- **PROVIDED RECORDS**
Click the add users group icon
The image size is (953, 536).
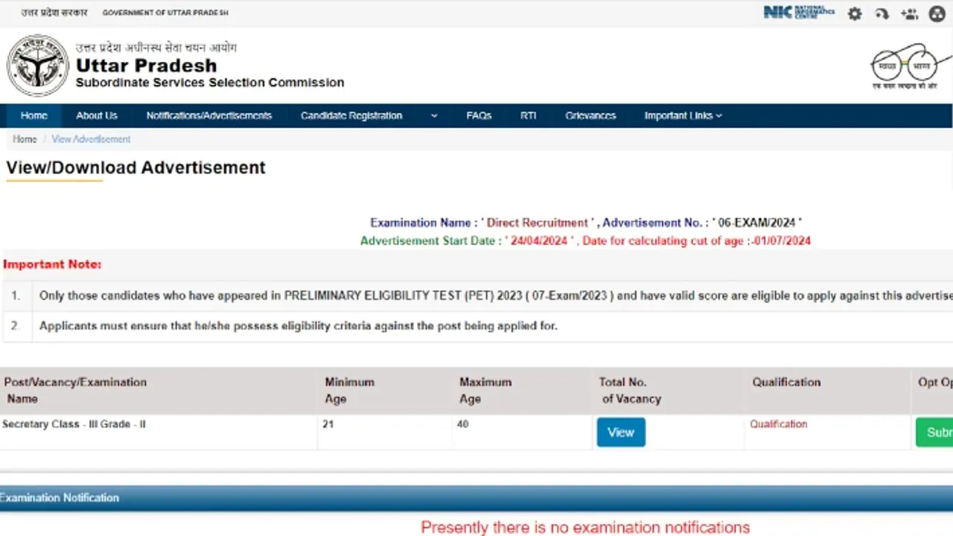pyautogui.click(x=909, y=13)
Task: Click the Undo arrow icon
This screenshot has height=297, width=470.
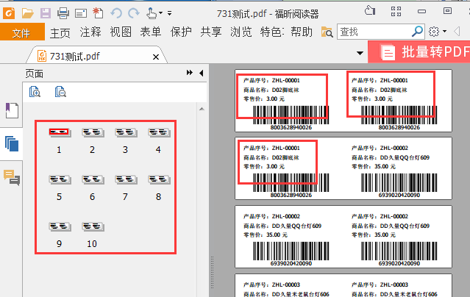Action: pyautogui.click(x=116, y=12)
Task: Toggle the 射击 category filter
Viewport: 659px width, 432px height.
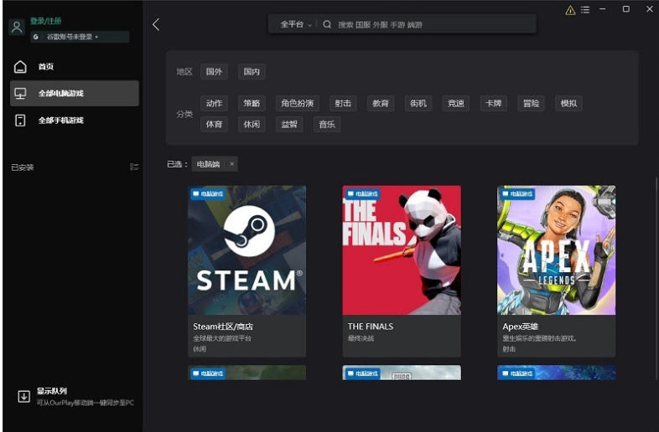Action: tap(343, 104)
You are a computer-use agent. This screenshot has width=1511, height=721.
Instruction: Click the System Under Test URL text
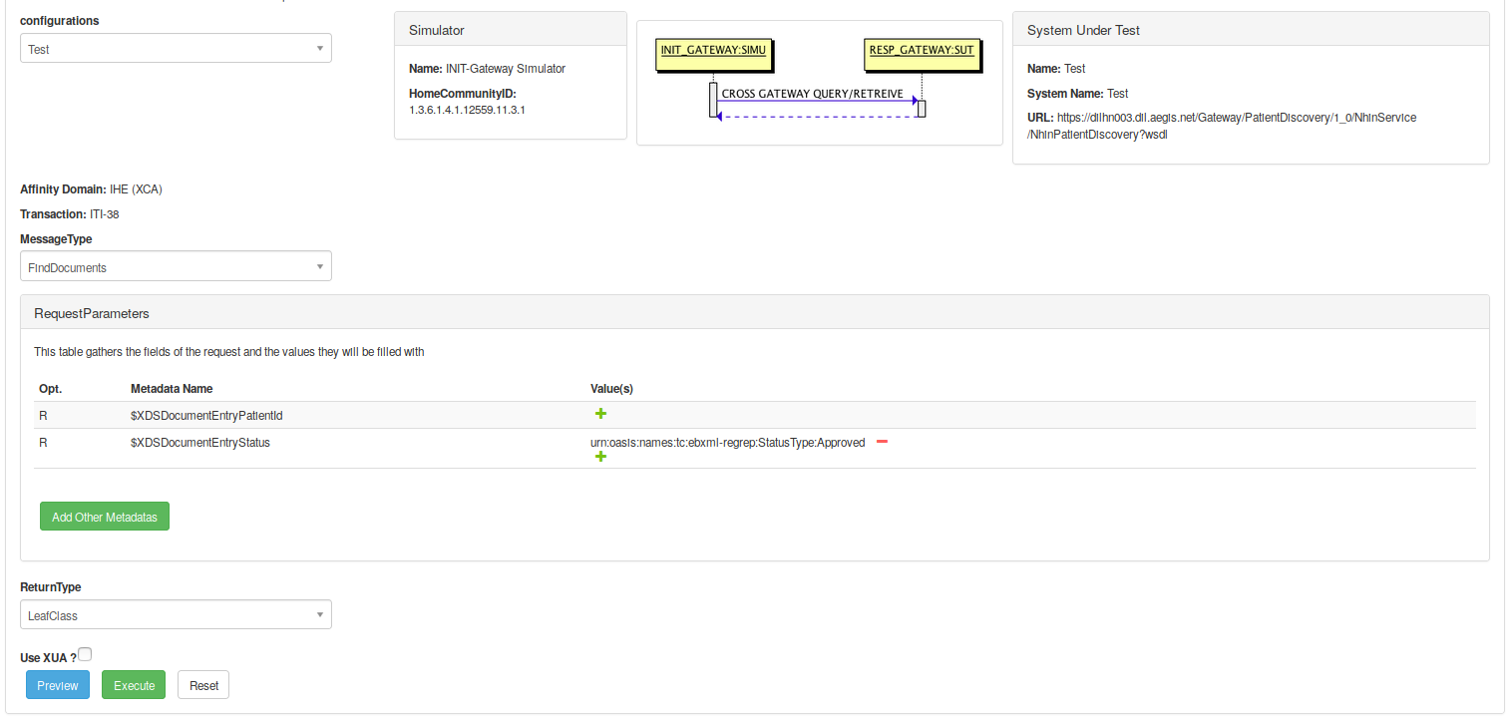point(1235,126)

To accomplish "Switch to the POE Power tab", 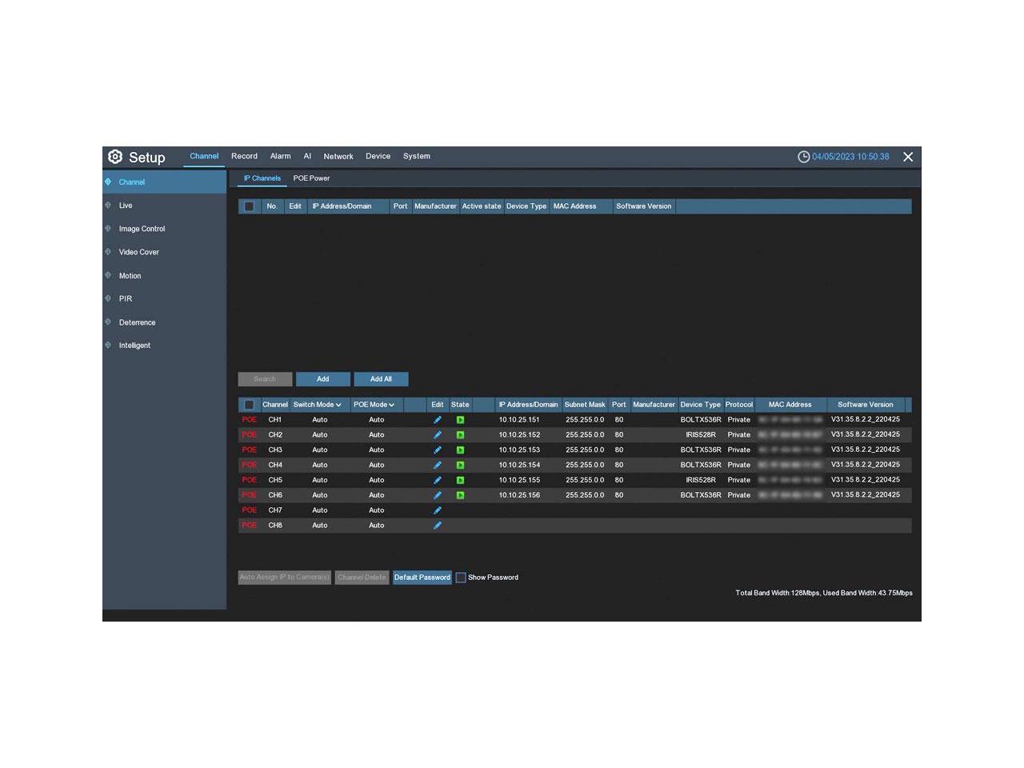I will (311, 178).
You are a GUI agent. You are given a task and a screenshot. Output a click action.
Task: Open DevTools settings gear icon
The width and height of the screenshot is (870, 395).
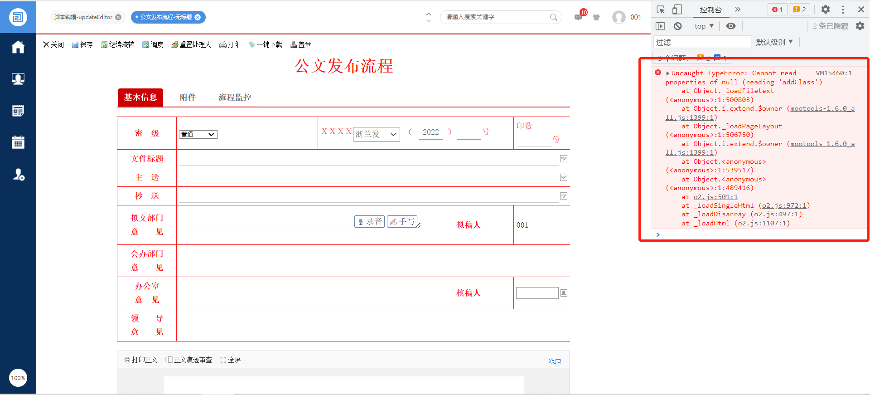pyautogui.click(x=826, y=10)
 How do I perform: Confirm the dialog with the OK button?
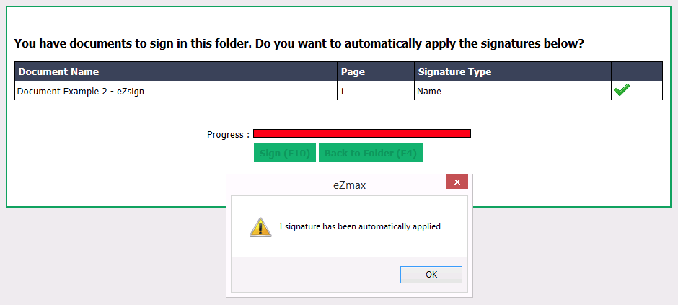431,274
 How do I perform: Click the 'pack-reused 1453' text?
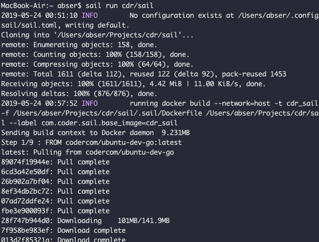coord(254,74)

- **PROBLEM REQUIREMENTS**
Copy the data from the line holding "You are a GUI" through the end of the data, inclusive, and scale every coordinate in the answers by 0.5, rounding to whole numbers with halves going up. Keep all other text unchanged, and leave the pictures out.

- **COMPLETE RESPONSE**
You are a GUI agent. You are given a task and a screenshot. Output a click action.
Task: Open DevTools settings gear icon
The width and height of the screenshot is (870, 395).
pyautogui.click(x=413, y=5)
 How do I perform: Confirm the dialog with the OK button?
216,137
 How do I perform: Click the 'pack-reused 1453' text?
coord(127,37)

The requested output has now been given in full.